> _Task goal_
Make a verbatim copy of all the records.

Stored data
____
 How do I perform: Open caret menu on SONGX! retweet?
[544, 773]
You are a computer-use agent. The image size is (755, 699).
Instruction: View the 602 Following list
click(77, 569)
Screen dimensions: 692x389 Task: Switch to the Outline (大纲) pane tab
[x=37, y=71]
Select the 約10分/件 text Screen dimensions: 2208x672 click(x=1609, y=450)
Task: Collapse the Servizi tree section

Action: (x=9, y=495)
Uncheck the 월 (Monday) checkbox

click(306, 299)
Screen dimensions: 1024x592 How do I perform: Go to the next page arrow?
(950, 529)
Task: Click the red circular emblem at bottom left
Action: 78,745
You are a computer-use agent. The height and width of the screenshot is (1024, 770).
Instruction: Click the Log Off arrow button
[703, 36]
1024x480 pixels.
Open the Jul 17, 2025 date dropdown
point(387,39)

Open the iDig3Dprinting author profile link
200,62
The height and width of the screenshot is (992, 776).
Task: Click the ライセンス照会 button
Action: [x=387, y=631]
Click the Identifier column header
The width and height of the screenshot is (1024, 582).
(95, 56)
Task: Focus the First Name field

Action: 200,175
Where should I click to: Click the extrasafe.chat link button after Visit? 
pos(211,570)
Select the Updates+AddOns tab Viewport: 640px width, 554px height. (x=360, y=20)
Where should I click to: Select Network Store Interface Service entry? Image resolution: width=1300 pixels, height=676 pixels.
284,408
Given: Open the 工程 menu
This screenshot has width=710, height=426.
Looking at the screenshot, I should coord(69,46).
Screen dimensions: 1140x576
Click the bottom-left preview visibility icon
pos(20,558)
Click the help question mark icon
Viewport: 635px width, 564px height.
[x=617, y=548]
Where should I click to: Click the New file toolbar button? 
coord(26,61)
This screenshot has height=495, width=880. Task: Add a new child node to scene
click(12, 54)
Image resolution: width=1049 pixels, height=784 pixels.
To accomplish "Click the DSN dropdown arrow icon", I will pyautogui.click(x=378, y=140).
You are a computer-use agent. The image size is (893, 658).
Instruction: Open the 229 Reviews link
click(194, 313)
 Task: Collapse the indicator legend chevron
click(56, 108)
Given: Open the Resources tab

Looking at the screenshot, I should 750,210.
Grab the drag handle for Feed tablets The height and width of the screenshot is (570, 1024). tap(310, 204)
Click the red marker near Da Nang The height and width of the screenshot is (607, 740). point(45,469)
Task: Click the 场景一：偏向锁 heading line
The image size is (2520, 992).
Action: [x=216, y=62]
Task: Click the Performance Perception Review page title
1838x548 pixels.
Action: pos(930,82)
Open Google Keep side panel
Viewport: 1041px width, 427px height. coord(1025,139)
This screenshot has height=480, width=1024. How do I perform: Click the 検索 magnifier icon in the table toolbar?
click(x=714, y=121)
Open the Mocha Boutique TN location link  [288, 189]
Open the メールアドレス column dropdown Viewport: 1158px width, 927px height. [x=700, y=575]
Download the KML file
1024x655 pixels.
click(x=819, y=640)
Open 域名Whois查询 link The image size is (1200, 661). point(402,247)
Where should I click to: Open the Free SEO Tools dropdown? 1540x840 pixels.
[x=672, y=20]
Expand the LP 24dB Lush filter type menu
____
> _Your solution_
 How do I perform: Open caret menu on SONGX! retweet?
[544, 773]
You are a computer-use agent. The image size is (755, 699).
Instruction: View the 602 Following list
click(77, 569)
Screen dimensions: 692x389 Task: Switch to the Outline (大纲) pane tab
[x=37, y=71]
Select the 約10分/件 text Screen dimensions: 2208x672 click(x=1609, y=450)
Task: Collapse the Servizi tree section

Action: (x=9, y=495)
Uncheck the 월 (Monday) checkbox

click(306, 299)
Screen dimensions: 1024x592 How do I perform: Go to the next page arrow?
(950, 529)
Task: Click the red circular emblem at bottom left
Action: 78,745
You are a computer-use agent. The height and width of the screenshot is (1024, 770).
Instruction: Click the Log Off arrow button
[703, 36]
1024x480 pixels.
Open the Jul 17, 2025 date dropdown
point(387,39)

Open the iDig3Dprinting author profile link
200,62
The height and width of the screenshot is (992, 776).
Task: Click the ライセンス照会 button
Action: [x=387, y=631]
Click the Identifier column header
The width and height of the screenshot is (1024, 582).
(95, 56)
Task: Focus the First Name field

Action: 200,175
Where should I click to: Click the extrasafe.chat link button after Visit? 
pos(211,570)
Select the Updates+AddOns tab Viewport: 640px width, 554px height. (x=360, y=20)
Where should I click to: Select Network Store Interface Service entry? Image resolution: width=1300 pixels, height=676 pixels.
284,408
Given: Open the 工程 menu
This screenshot has width=710, height=426.
Looking at the screenshot, I should coord(69,46).
Screen dimensions: 1140x576
Click the bottom-left preview visibility icon
pos(20,558)
Click the help question mark icon
Viewport: 635px width, 564px height.
[x=617, y=548]
Where should I click to: Click the New file toolbar button? 
coord(26,61)
This screenshot has height=495, width=880. Task: Add a new child node to scene
click(12, 54)
Image resolution: width=1049 pixels, height=784 pixels.
To accomplish "Click the DSN dropdown arrow icon", I will pyautogui.click(x=378, y=140).
You are a computer-use agent. The image size is (893, 658).
Instruction: Open the 229 Reviews link
click(194, 313)
 Task: Collapse the indicator legend chevron
click(56, 108)
Given: Open the Resources tab

Looking at the screenshot, I should 750,210.
Grab the drag handle for Feed tablets The height and width of the screenshot is (570, 1024). tap(310, 204)
Click the red marker near Da Nang The height and width of the screenshot is (607, 740). point(45,469)
Task: Click the 场景一：偏向锁 heading line
The image size is (2520, 992).
Action: [x=216, y=62]
Task: Click the Performance Perception Review page title
1838x548 pixels.
Action: pos(930,82)
Open Google Keep side panel
Viewport: 1041px width, 427px height. coord(1025,139)
This screenshot has height=480, width=1024. How do I perform: Click the 検索 magnifier icon in the table toolbar?
click(x=714, y=121)
Open the Mocha Boutique TN location link  [288, 189]
Open the メールアドレス column dropdown Viewport: 1158px width, 927px height. [x=700, y=575]
Download the KML file
1024x655 pixels.
click(x=819, y=640)
Open 域名Whois查询 link The image size is (1200, 661). point(402,247)
Where should I click to: Open the Free SEO Tools dropdown? 1540x840 pixels.
[x=672, y=20]
Expand the LP 24dB Lush filter type menu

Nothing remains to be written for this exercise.